How does StreamReader read all chars, including 0x0D 0x0A chars?

I have an old .txt file I am trying to covert. Many lines (but not all) end with "0x0D 0x0D 0x0A".

This code reads all of the lines.

StreamReader srFile = new StreamReader(gstPathFileName);
while (!srFile.EndOfStream) {
    string stFileContents = srFile.ReadLine();
    ...
}

This results in extra "" strings between each .txt line. As there are some blank lines between the paragraphs, removing all "" strings removes those blank lines.

Is there a way to have StreamReader read all of the chars including the "0x0D 0x0D 0x0A"?

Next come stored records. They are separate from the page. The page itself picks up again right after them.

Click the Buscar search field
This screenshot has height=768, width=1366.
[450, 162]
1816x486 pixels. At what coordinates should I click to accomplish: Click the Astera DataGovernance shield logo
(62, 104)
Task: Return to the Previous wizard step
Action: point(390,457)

Edited two hours later ... the file is huge, 1.6MB.

ttom
  • 985
  • 3
  • 12
  • 21
  • I think reimplementing the ReadLine() is the best idea. If the file is very small you could read it all and then `string.Split` it by 0x0d 0x0a and trim the optional 0x0d at the end of each line – xanatos Feb 28 '15 at 17:52
  • 3
    End-of-line detecting in StreamReader is hard-coded, you can't tinker with it. Fixing the file with a text editor is surely the most pragmatic solution. – Hans Passant Feb 28 '15 at 18:03
  • 0x0D as text or as byte? – Gabe Feb 28 '15 at 18:26
  • StreamReader already reads these sequences of chars. 0x0D (`\r`) and 0x0D 0x0A (`\r\n`) are different forms of line breaks which can be both processed by StreamReader. So when it reads `\r` and no `\n` after it interpret this as line break and returns a result from ReadLine. When you call ReadLine next time it sees `\r\n` and return an empty string because there are no other symbols between previous `\r` and current `\r\n`. So if you want to translate 0x0D 0x0D 0x0A to a single line break then fix the file as @Hans Passant says. – Yoh Deadfall Feb 28 '15 at 18:27
  • I've got an implementation I think will work for your case below. It reads the file as bytes then interprets them, returning a new line when it encounters `0x0d 0x0d 0x0a`. n.b.1 - 1.6MB is far from huge (e.g. [this SO question](http://stackoverflow.com/q/846475/1364007)). n.b.2 - why does your file even have `0d0d0a` as line endings? – Wai Ha Lee Feb 28 '15 at 20:29
  • The file has 0D0D0A as endings as it is extracted from a database via code that was written more than 20 years ago. – ttom Feb 28 '15 at 21:13

4 Answers4

1

A very simple reimplementation of ReadLine. I have done a version that returns an IEnumerable<string> because it's easier. I've put it in an extension method, so the static class. The code is heavily commented, so it should be easy to read.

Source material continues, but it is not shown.